Compilation time regression in 1.11
I've boiled down a reproducer below, I can try to simplify it more, but this is as far as I've gotten.
julia 1.10
dot: 0.311097 seconds (2.51 M allocations: 157.250 MiB, 10.19% gc time, 99.98% compilation time)
julia 1.11
dot: 0.978774 seconds (13.59 M allocations: 612.654 MiB, 19.87% gc time, 99.99% compilation time)
reproducer
#=
julia +1.10 --project
julia +1.11 --project
using TestEnv; TestEnv.activate() # if you don't have Test in your env.
using Revise; include("../julia_111_perf_regression_reproducer2.jl")
=#
import ClimaComms
ClimaComms.@import_required_backends
using Test
import Random: seed!
using ClimaCore
import ClimaCore:
Geometry,
Domains,
Meshes,
Topologies,
Hypsography,
Spaces,
Fields,
Operators,
Quadratures
using ClimaCore.MatrixFields
function test_spaces(::Type{FT}) where {FT}
velem = 20
helem = npoly = 1
comms_device = ClimaComms.device()
comms_ctx = ClimaComms.SingletonCommsContext(comms_device)
hdomain = Domains.SphereDomain(FT(10))
hmesh = Meshes.EquiangularCubedSphere(hdomain, helem)
htopology = Topologies.Topology2D(comms_ctx, hmesh)
quad = Quadratures.GLL{npoly + 1}()
hspace = Spaces.SpectralElementSpace2D(htopology, quad)
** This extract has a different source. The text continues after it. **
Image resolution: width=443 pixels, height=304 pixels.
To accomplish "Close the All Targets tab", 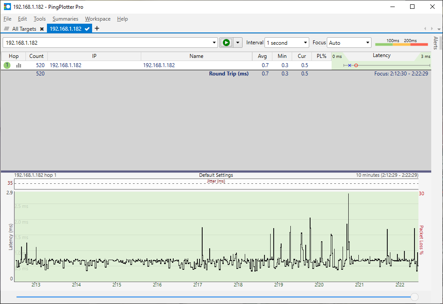I will click(x=42, y=29).
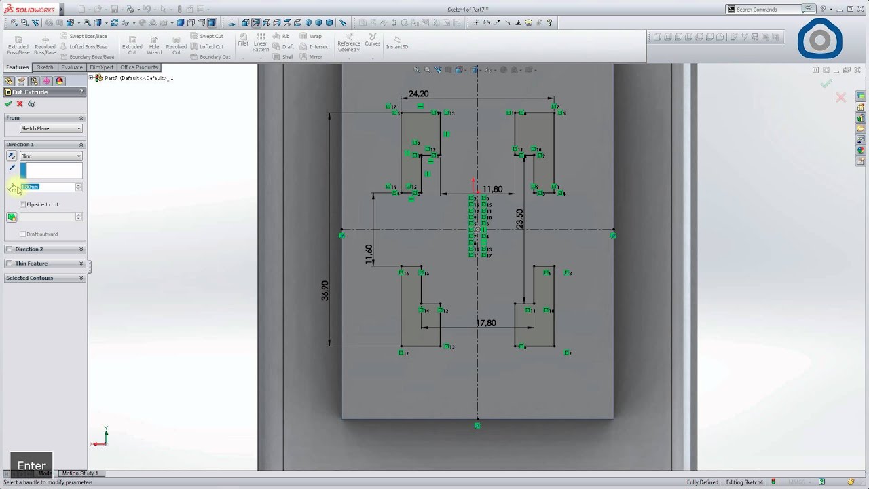Click the depth value input field
The width and height of the screenshot is (869, 489).
(x=48, y=187)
vdomain = Domains.IntervalDomain(
Geometry.ZPoint{FT}(0),
Geometry.ZPoint{FT}(10);
boundary_names = (:bottom, :top),
)
vmesh = Meshes.IntervalMesh(vdomain, nelems = velem)
vtopology = Topologies.IntervalTopology(comms_ctx, vmesh)
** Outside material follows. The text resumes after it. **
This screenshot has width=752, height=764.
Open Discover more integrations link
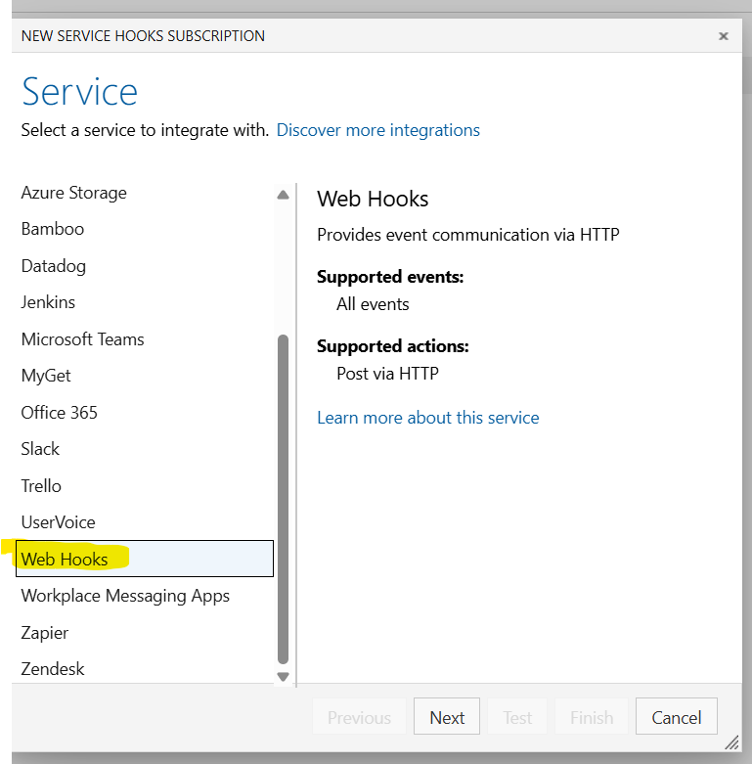[377, 130]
vspace = Spaces.CenterFiniteDifferenceSpace(vtopology)
sfc_coord = Fields.coordinate_field(hspace)
hypsography = Hypsography.Flat()
center_space = Spaces.ExtrudedFiniteDifferenceSpace(hspace, vspace, hypsography)
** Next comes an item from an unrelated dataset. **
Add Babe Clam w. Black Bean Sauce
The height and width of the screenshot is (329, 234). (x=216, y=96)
face_space = Spaces.FaceExtrudedFiniteDifferenceSpace(center_space)
return center_space, face_space
end
function random_field(::Type{T}, space) where {T}
FT = Spaces.undertype(space)
field = Fields.Field(T, space)
parent(field) .= rand.(FT)
return field
end
@testset "Matrix Multiplication At Boundaries" begin
FT = Float64
center_space, face_space = test_spaces(FT)
seed!(1) # ensures reproducibility
ᶜᶜmatrix_with_outside_entries = random_field(TridiagonalMatrixRow{FT}, center_space)
ᶜᶜmatrix_without_outside_entries = random_field(DiagonalMatrixRow{FT}, center_space)
@time "dot" @. ᶜᶜmatrix_without_outside_entries ⋅ ᶜᶜmatrix_with_outside_entries
end
I noticed even worse regressions (in the order of 50x) in compiling some functions in JET. x-ref https://github.com/aviatesk/JET.jl/issues/649
As shown in more detail in https://github.com/aviatesk/JET.jl/issues/649#issuecomment-2413759341, the compile time regression does not seem to have been fixed at all by 1.11.1.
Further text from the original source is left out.